__Exercise brief__. Give as a numbered list the lines of the data from the line with "Where should I click to: Select the 1" through the end of the data, omitting blank lines.

[Data from a data source]

==*==

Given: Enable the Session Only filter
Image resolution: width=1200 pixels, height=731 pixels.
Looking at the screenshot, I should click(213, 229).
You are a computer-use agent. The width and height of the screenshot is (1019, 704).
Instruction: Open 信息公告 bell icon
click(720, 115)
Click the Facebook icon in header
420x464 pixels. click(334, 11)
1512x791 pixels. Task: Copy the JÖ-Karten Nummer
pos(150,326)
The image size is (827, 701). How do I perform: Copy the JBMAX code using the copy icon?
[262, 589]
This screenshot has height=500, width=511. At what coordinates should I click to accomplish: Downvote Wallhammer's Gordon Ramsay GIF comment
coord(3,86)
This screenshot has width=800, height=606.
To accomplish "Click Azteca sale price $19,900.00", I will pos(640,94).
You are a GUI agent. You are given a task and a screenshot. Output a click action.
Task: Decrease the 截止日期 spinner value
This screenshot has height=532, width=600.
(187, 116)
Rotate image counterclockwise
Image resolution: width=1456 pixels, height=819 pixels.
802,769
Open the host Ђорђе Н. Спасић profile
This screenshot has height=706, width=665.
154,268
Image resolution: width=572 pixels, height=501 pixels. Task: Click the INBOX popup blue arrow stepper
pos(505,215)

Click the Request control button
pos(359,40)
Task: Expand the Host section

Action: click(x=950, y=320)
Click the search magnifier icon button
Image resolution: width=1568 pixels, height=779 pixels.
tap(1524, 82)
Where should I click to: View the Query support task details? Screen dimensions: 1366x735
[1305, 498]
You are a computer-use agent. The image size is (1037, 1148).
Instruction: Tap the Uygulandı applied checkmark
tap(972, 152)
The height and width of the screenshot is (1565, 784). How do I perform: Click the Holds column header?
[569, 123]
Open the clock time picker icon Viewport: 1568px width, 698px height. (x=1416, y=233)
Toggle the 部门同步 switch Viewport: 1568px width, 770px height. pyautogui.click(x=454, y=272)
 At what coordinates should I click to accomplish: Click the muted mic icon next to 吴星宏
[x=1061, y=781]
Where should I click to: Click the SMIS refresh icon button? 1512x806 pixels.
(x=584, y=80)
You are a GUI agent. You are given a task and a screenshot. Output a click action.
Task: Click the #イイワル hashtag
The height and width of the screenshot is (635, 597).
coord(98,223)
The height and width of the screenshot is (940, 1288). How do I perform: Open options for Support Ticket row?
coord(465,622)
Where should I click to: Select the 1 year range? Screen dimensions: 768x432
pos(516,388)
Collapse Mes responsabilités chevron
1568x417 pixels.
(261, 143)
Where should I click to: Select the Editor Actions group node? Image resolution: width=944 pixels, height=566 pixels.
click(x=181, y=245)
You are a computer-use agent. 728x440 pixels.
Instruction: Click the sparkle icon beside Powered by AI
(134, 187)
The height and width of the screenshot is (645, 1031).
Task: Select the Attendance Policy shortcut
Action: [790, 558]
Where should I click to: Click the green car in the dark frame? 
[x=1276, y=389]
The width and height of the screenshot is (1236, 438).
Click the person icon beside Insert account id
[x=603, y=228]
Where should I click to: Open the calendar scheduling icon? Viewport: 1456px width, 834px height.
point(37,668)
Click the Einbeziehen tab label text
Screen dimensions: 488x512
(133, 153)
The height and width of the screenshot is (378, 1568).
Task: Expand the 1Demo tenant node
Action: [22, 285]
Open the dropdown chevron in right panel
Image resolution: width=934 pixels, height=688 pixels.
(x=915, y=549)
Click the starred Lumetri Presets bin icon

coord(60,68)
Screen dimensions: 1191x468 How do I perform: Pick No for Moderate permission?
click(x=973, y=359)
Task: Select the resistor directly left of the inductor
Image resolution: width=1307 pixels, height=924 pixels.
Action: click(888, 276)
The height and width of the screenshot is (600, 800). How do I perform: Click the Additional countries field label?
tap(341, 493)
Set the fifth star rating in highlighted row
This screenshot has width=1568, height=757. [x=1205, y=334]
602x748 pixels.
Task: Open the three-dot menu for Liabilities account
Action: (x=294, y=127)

==*==

__Response to this exercise__.
1. Where should I click to: Select the 1 year range? Screen dimensions: 768x432
2. pos(516,388)
3. Collapse Mes responsabilités chevron
4. 1568x417 pixels.
5. (261, 143)
6. Where should I click to: Select the Editor Actions group node? Image resolution: width=944 pixels, height=566 pixels.
7. click(x=181, y=245)
8. You are a computer-use agent. 728x440 pixels.
9. Instruction: Click the sparkle icon beside Powered by AI
10. (134, 187)
11. The height and width of the screenshot is (645, 1031).
12. Task: Select the Attendance Policy shortcut
13. Action: [790, 558]
14. Where should I click to: Click the green car in the dark frame? 
15. [x=1276, y=389]
16. The width and height of the screenshot is (1236, 438).
17. Click the person icon beside Insert account id
18. [x=603, y=228]
19. Where should I click to: Open the calendar scheduling icon? Viewport: 1456px width, 834px height.
20. point(37,668)
21. Click the Einbeziehen tab label text
22. Screen dimensions: 488x512
23. (133, 153)
24. The height and width of the screenshot is (378, 1568).
25. Task: Expand the 1Demo tenant node
26. Action: [22, 285]
27. Open the dropdown chevron in right panel
28. Image resolution: width=934 pixels, height=688 pixels.
29. (x=915, y=549)
30. Click the starred Lumetri Presets bin icon
31. coord(60,68)
32. Screen dimensions: 1191x468 How do I perform: Pick No for Moderate permission?
33. click(x=973, y=359)
34. Task: Select the resistor directly left of the inductor
35. Image resolution: width=1307 pixels, height=924 pixels.
36. Action: click(888, 276)
37. The height and width of the screenshot is (600, 800). How do I perform: Click the Additional countries field label?
38. tap(341, 493)
39. Set the fifth star rating in highlighted row
40. This screenshot has width=1568, height=757. [x=1205, y=334]
41. 602x748 pixels.
42. Task: Open the three-dot menu for Liabilities account
43. Action: (x=294, y=127)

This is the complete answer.